Midjourney rachète une appli d'horoscopes : le produit avant l'outil
— Business
Midjourney a racheté discrètement Co-Star, application d'astrologie sociale forte de 4,3 millions d'utilisateurs mensuels, et confie la direction du design de l'entreprise à sa fondatrice Banu Guler. Derrière l'astrologie, difficile de ne pas y voir un aveu : Midjourney construit enfin l'application grand public qui lui a toujours manqué, quitte à emprunter son sens du produit à un secteur qui n'a jamais rien créé pour un directeur artistique.

Un outil né sur un serveur Discord austère, sans bouton ni interface soignée, qui rachète une appli d'horoscopes pensée pour le grand public : le contraste dit déjà beaucoup. Midjourney n'a jamais eu de vitrine digne de ce nom, sa force ayant toujours résidé dans le moteur de génération, pas dans l'expérience. Recruter la fondatrice de Co-Star comme directrice du design, et avec elle une équipe habituée à faire vivre une application quotidienne pour des millions de gens, ressemble moins à une lubie qu'à un aveu de faiblesse structurelle comblé par un rachat.
Pour un directeur artistique ou un illustrateur qui travaille avec Midjourney tous les jours, l'information ne change rien à la qualité des images ce mois-ci. Mais elle dessine une trajectoire : selon Bloomberg, une application autonome dédiée à la génération d'images est en préparation, la même dont l'absence obligeait jusqu'ici à composer avec les limites d'un canal Discord jamais pensé pour un usage professionnel. Une interface propre, pensée par des gens qui savent retenir un utilisateur grand public jour après jour, pourrait enfin transformer l'outil en véritable espace de travail plutôt qu'en fil de discussion surchargé.
Reste que rien dans cette acquisition ne parle de génération d'image. Co-Star vit d'horoscopes et de lectures de compatibilité rédigées à mi-chemin entre IA et auteurs humains, pas de moodboards ni de direction artistique. Le risque, réel, est de confondre un savoir-faire produit lifestyle avec une expertise créative professionnelle : une application pensée pour capter l'attention quotidienne d'un public large ne construit pas forcément les bons outils pour un flux de production exigeant, calé sur des deadlines et des chartes graphiques.
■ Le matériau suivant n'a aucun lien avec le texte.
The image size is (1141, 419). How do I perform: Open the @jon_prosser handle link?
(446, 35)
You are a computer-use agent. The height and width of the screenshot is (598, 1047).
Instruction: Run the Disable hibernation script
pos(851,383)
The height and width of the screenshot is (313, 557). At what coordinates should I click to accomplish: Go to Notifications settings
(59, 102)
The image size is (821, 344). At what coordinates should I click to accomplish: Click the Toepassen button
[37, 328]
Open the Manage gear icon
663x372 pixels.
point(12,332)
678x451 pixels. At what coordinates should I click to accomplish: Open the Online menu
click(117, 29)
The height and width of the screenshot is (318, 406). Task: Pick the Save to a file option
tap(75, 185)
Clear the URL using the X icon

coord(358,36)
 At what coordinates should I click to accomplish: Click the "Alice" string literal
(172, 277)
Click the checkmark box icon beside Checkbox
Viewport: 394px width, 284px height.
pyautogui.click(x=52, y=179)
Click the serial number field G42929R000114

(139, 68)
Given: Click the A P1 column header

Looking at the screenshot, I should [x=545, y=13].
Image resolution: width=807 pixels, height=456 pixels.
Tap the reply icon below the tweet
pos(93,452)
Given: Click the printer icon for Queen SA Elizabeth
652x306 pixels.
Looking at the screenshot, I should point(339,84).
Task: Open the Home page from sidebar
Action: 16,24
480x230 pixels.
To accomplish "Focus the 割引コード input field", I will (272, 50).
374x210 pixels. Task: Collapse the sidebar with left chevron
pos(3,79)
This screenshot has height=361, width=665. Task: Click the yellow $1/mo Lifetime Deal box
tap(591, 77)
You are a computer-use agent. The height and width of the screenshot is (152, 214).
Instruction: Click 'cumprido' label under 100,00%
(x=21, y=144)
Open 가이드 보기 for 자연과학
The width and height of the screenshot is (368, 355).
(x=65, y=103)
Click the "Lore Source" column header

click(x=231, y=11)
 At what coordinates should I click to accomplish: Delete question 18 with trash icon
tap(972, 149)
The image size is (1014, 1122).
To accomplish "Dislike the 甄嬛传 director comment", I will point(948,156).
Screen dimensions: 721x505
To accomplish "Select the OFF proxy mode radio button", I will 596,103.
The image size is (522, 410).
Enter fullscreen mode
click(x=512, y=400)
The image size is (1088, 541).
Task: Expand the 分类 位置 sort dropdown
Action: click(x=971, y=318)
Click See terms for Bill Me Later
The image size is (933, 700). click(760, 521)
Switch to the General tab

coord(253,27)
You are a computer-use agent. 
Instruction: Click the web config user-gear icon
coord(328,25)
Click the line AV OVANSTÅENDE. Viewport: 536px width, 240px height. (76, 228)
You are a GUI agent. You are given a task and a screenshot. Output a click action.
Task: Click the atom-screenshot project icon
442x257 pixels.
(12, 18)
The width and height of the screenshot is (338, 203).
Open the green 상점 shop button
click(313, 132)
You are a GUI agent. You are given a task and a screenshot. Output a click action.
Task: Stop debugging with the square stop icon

Ce que ça vaut concrètement, c'est un pari sur l'ergonomie plutôt que sur le modèle. Après une division santé et un projet de spa équipé d'un scanner par ultrasons, ce rachat confirme que Midjourney cherche moins à muscler son algorithme qu'à devenir une marque grand public à plusieurs visages, l'image générative n'étant qu'une brique parmi d'autres. Pour un studio qui a bâti ses habitudes autour du serveur Discord, mieux vaut anticiper une interface repensée que de s'accrocher à des raccourcis qui pourraient disparaître avec elle.
La vraie question à se poser dès maintenant : le prochain contrat client vaut-il la peine d'être bâti sur un outil qui semble vouloir plaire à tout le monde, quitte à s'éloigner du geste professionnel qui a fait sa réputation.